— BEGIN DATASET —
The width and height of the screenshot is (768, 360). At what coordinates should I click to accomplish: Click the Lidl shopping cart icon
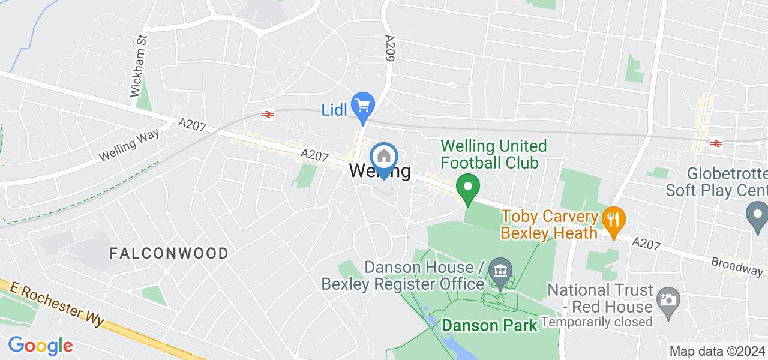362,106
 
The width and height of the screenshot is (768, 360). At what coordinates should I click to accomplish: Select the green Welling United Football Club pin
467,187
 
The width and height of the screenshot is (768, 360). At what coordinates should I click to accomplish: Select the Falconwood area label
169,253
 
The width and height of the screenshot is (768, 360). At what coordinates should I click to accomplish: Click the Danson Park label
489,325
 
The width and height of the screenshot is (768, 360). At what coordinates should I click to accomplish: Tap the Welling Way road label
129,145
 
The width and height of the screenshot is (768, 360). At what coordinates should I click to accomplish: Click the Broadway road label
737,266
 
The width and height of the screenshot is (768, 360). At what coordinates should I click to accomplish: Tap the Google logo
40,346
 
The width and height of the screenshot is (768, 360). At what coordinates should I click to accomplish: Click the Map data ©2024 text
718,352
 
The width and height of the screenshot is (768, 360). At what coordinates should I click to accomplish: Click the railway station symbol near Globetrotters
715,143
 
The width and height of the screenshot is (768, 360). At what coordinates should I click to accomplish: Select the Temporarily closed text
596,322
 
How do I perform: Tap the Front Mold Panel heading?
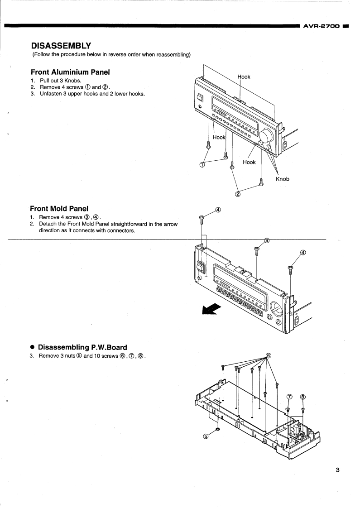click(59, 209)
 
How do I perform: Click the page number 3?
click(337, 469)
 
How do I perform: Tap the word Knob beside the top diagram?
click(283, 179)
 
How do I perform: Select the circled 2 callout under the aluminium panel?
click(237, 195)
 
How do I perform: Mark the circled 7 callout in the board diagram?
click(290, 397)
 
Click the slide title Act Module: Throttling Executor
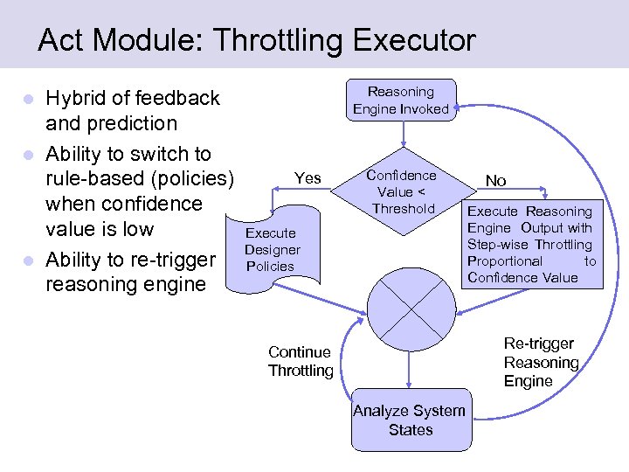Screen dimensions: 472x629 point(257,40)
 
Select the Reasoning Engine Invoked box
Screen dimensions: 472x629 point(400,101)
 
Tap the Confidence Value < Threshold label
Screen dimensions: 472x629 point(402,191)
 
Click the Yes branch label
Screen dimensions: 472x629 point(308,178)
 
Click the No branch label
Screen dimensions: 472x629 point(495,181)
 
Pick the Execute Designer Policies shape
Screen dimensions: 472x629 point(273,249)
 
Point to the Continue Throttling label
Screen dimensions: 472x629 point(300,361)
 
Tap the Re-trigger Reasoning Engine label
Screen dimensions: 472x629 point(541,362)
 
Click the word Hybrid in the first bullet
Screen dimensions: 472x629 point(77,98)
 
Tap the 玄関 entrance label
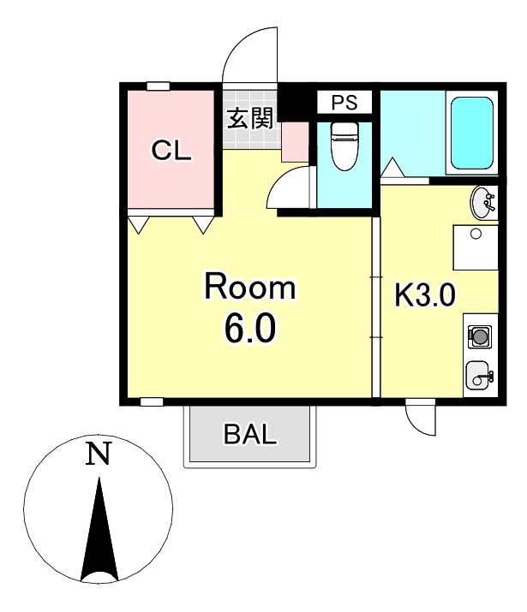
— END DATASET —
— BEGIN DATASET —
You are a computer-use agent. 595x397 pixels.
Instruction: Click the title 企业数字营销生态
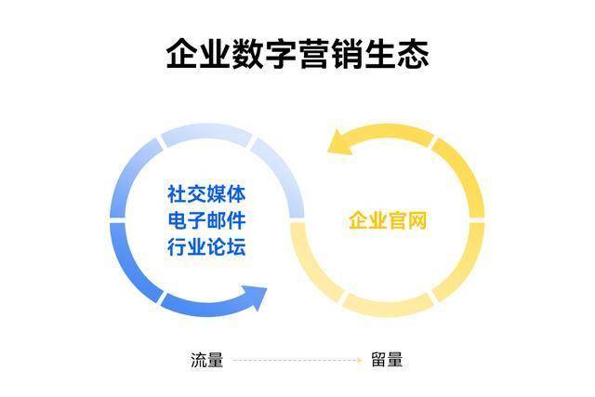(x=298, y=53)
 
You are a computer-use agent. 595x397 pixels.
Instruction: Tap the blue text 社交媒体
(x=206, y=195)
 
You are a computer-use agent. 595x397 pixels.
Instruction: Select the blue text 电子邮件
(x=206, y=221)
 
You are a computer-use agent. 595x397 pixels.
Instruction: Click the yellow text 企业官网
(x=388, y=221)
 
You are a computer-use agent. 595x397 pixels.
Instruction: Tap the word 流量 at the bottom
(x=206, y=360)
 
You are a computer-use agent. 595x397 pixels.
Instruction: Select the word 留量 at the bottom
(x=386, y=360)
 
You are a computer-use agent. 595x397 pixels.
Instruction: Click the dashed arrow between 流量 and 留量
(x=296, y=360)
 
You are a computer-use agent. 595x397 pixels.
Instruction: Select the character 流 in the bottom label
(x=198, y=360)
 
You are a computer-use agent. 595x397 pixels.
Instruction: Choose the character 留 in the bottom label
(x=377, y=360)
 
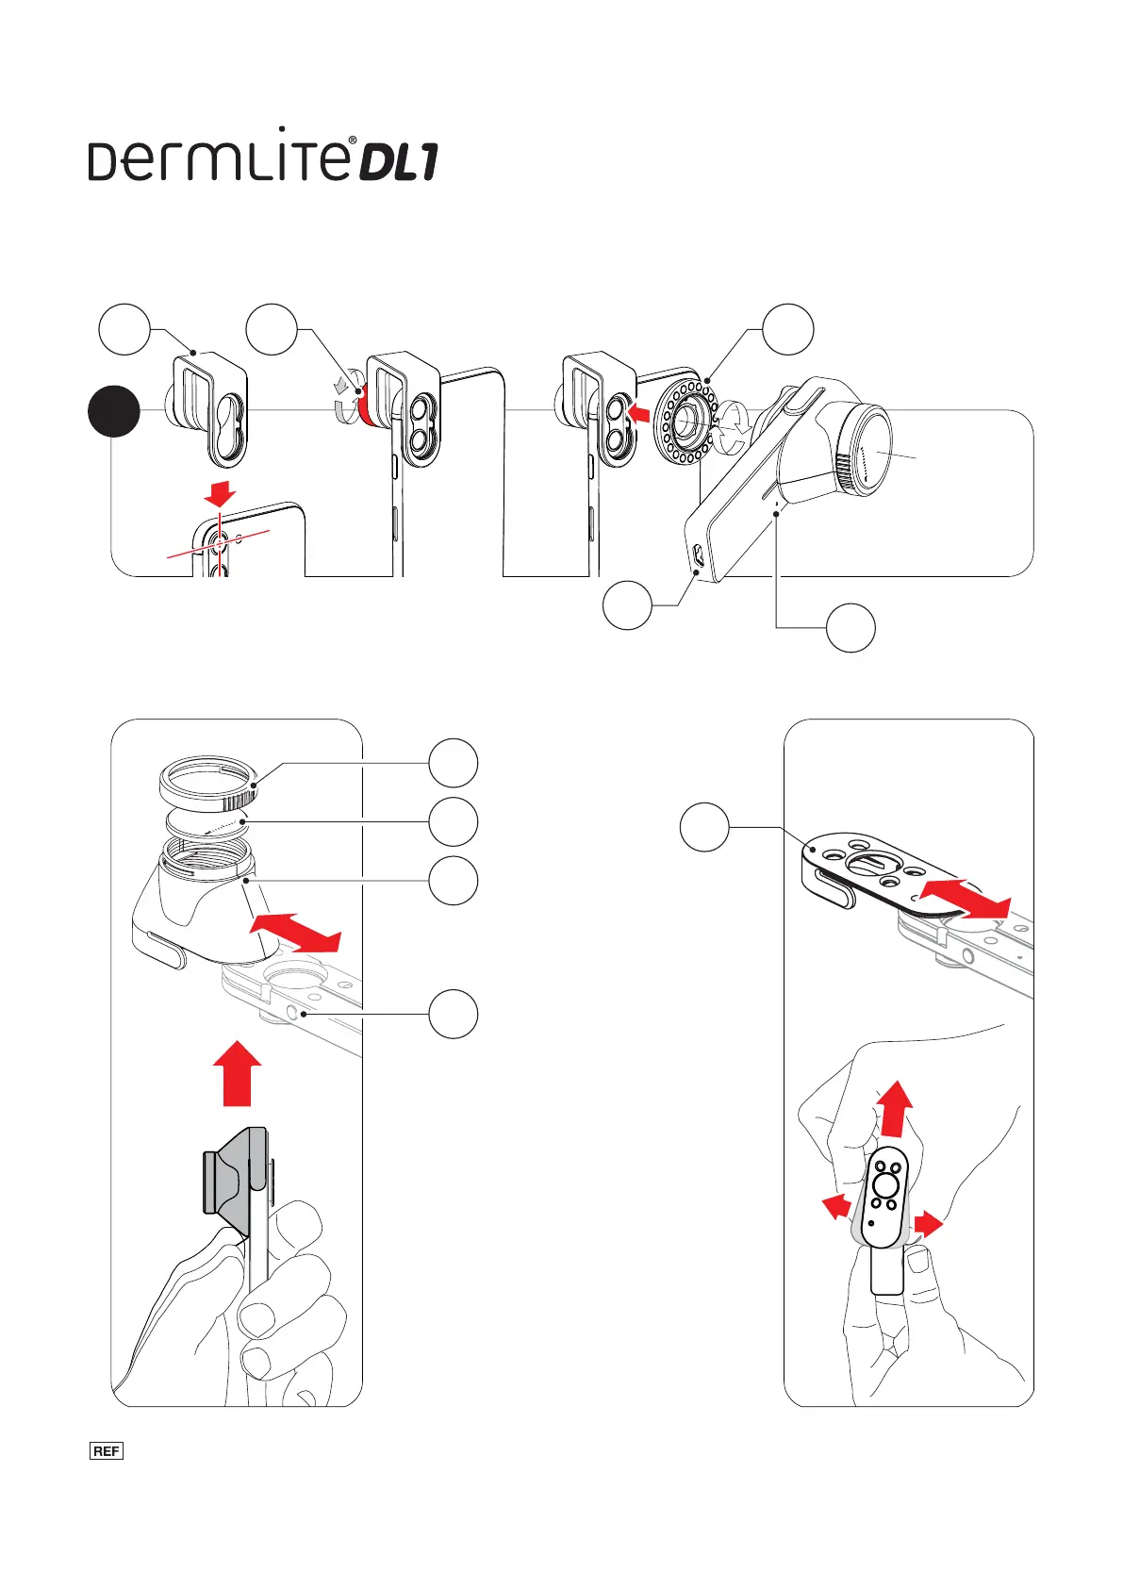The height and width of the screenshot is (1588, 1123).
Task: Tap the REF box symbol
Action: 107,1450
— END DATASET —
— BEGIN DATASET —
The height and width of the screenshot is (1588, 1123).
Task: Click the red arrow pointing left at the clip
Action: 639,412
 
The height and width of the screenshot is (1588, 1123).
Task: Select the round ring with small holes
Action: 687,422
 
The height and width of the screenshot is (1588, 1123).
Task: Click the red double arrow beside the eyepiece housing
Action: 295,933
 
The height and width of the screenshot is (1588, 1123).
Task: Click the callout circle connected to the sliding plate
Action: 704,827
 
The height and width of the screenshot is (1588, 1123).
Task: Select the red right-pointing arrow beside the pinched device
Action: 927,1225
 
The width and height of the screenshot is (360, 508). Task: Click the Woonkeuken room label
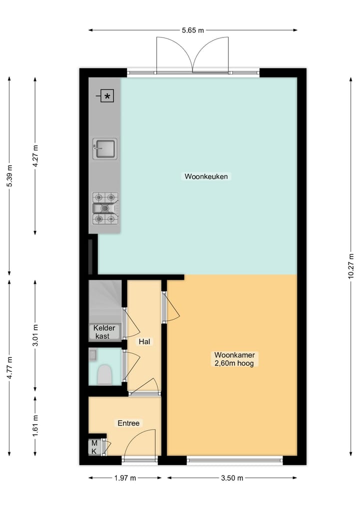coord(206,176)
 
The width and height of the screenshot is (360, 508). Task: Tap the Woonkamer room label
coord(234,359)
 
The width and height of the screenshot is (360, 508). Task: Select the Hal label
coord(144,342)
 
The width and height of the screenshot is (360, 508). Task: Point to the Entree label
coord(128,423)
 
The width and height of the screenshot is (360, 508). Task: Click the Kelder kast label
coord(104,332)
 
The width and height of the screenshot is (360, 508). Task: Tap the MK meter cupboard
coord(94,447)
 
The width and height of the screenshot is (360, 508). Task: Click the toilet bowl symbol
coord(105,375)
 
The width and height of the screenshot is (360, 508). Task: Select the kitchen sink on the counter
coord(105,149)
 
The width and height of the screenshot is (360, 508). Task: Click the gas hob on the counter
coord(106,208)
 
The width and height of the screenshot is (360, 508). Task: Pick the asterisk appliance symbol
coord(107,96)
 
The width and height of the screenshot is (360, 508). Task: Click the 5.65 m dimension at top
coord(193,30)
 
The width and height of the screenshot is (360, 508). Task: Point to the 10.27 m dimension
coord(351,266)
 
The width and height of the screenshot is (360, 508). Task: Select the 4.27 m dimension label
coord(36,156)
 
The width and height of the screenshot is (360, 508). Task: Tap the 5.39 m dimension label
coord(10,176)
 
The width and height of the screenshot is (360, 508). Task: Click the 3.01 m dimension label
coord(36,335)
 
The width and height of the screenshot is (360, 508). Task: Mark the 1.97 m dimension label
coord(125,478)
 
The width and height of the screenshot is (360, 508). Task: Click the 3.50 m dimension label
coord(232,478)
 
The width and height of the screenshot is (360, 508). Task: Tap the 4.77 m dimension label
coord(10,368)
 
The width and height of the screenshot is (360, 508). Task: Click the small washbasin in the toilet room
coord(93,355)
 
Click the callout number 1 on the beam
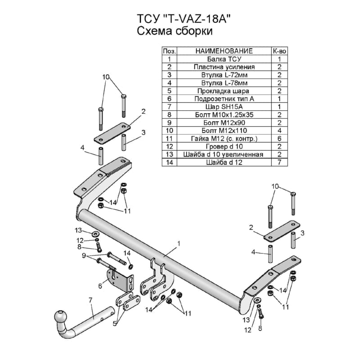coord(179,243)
— END DATASET —
EXERCISE » Take the listing from the line containing "toilet bowl symbol" down to the line containing "coord(351,266)" and write those lines out again, swapping "counter" for "worktop" and changing nothing else.

ANSWER TO THE TASK »
The width and height of the screenshot is (360, 508). Task: Click the toilet bowl symbol
coord(105,375)
 
The width and height of the screenshot is (360, 508). Task: Select the kitchen sink on the worktop
coord(105,149)
 
The width and height of the screenshot is (360, 508). Task: Click the gas hob on the worktop
coord(106,208)
 
The width and height of the screenshot is (360, 508). Task: Pick the asterisk appliance symbol
coord(107,96)
 
The width and height of the screenshot is (360, 508). Task: Click the 5.65 m dimension at top
coord(193,30)
 
The width and height of the screenshot is (360, 508). Task: Point to the 10.27 m dimension
coord(351,266)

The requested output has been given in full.